Introduction
Connection pooling and the use of a datasource is strongly recommended when moving an application into production. There are many performance benefits and it is a standard data access pattern.
The key advantage is database connections are fairly expensive operations and as such, should be reduced to a minimum in every possible use case (in edge cases, just avoided).
There are many connection pool libraries available - for extremely high-performance requirements, we would recommend https://github.com/brettwooldridge/HikariCP but the standard connection pool builtin to Tomcat is typically good enough for most applications and is the one that we will configure here.
Tomcat configuration
1. Copy the JDBC jar file for the required database into <tomcat dir>/lib directory
2. Add the connection pool to the <tomcat dir>/conf/context.xml. The sample below is for MS SQL Server.
<Resource
name="jdbc/TestDB"
auth="Container"
type="javax.sql.DataSource"
factory="org.apache.tomcat.jdbc.pool.DataSourceFactory"
initialSize="50"
maxActive="100"
maxIdle="21"
minIdle="13"
timeBetweenEvictionRunsMillis="34000"
minEvictableIdleTimeMillis="55000"
validationQuery="SELECT 1"
validationInterval="34"
testOnBorrow="true"
removeAbandoned="true"
removeAbandonedTimeout="233"
username="username"
password="password"
defaultTransactionIsolation="committed"
defaultAutoCommit="false"
jdbcInterceptors="org.apache.tomcat.jdbc.pool.interceptor.ConnectionState;org.apache.tomcat.jdbc.pool.interceptor.StatementFinalizer;"

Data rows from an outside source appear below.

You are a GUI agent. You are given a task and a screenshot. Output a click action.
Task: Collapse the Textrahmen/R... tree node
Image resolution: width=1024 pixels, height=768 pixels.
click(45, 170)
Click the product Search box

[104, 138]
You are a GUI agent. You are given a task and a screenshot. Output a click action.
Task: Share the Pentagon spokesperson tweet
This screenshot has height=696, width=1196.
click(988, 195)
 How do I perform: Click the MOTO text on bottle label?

driverClassName="com.microsoft.sqlserver.jdbc.SQLServerDriver"
url="jdbc:sqlserver://10.10.192.24;databaseName=vitec_test"
/>
NOTE: Please change the user/password and URL to match your configuration
maxActive, initialSize, minIdle, maxIdle, etc., are all tuneable parameters and depend on your specific application load. Full details can be found here https://tomcat.apache.org/tomcat-8.0-doc/jdbc-pool.html
We also need to add jdbcInterceptors, these are used to ensure the connections reinitialize to the defaults, especially with respect to the autocommit flag.
3. Add the following to the deploy.properties file of your COBOL or PL/1 application, removing any other sql.* statements.
sql.default.autocommit=false
sql.default.isolation=committed
sql.default.datasource=jdbc/TestDB
sql.default.readonly=false
#add the dcb table entries
dcb.db.jndi=jdbc/TestDB
dcb.db.table=_prod
dcb.mode.db=true
#use this when running from etp
dcb.db.etp=true
NOTE: Ensure that the datasource name matches the one defined in the context.xml
Hikari Connection Pool
We can also use the Hikari connection pool, this has been benchmarked by many projects to be the fastest pool around.
The entries for this in context.xml for Hikari are as follows.
<Resource name="jdbc/testdb" auth="Container"
factory="com.zaxxer.hikari.HikariJNDIFactory"
type="javax.sql.DataSource"
minimumIdle="10"
maximumPoolSize="20"
connectionTimeout="300000"
driverClassName="com.microsoft.sqlserver.jdbc. SQLServerDrive"
jdbcUrl="jdbc:sqlserver://localhost;databaseName=test"
dataSource.implicitCachingEnabled="true"
dataSource.user="xxx"
dataSource.password="xxx"
dataSource.autoCommit="false"
/>
We also need to copy the HikariCP jar file to <tomcat home>/lib directory. Hikari also depends on SL4J logging libraries so the api and simple implementation jar need to be copied into the same directory. For JDK 8 i have attached the required files as a zip.